Poco importaba que tanto el cuartel general de la OTAN como el portavoz de las fuerzas estadounidenses en Afganistán hubieran negado su implicación en el asunto. La sensibilidad hacia los daños colaterales, como los militares llaman eufemísticamente a las bajas civiles, está a flor de piel en Afganistán. Y con motivo. En los primeros siete meses de 2008 ha habido 1.115 muertos civiles, según datos recopilados por la ONU. Eso representa un 24% más que los 902 registrados durante el mismo período del año anterior. Julio ha sido un mes particularmente sangriento, con 326 fallecidos en diferentes incidentes de seguridad, la cifra más elevada desde el derrocamiento del régimen talibán.
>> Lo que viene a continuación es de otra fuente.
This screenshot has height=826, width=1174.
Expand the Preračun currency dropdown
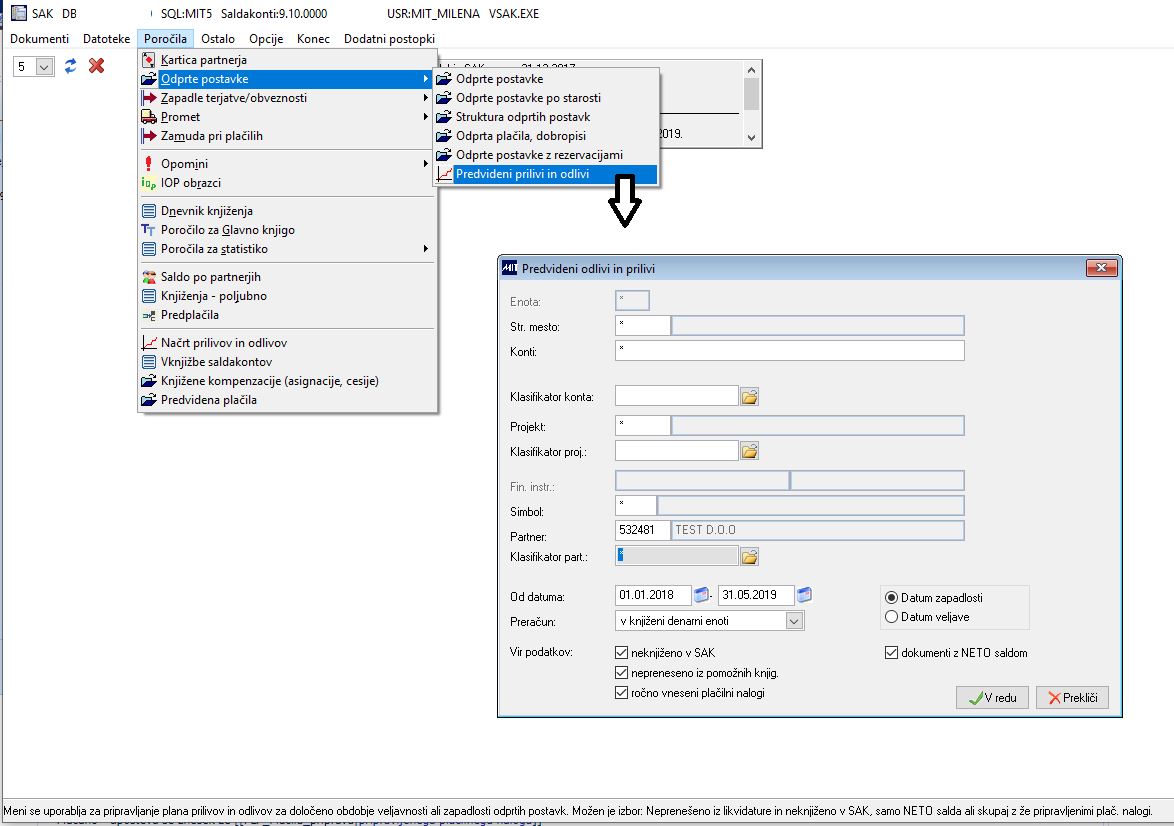point(794,621)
«Tenemos una preocupación creciente ante el aumento de las víctimas civiles», admite Kai Eide, el representante del secretario general de la ONU en Afganistán. Ahora bien, en lo que va de año, «la insurgencia ha sido responsable de muchas más víctimas que los militares».

Los datos están ahí y su oficina de derechos humanos muestra estadísticas en las que puede verse que los «elementos antigubernamentales» han causado un 61% del total de muertes de civiles entre enero y junio. La mayoría (482), fruto de atentados suicidas y bombas de carretera, pero también 108 atribuidas a ejecuciones sumarias, que rara vez provocan manifestaciones de rechazo.

Las organizaciones de derechos humanos y los periodistas rara vez pueden verificar los datos sobre el terreno debido a las dificultades para desplazarse.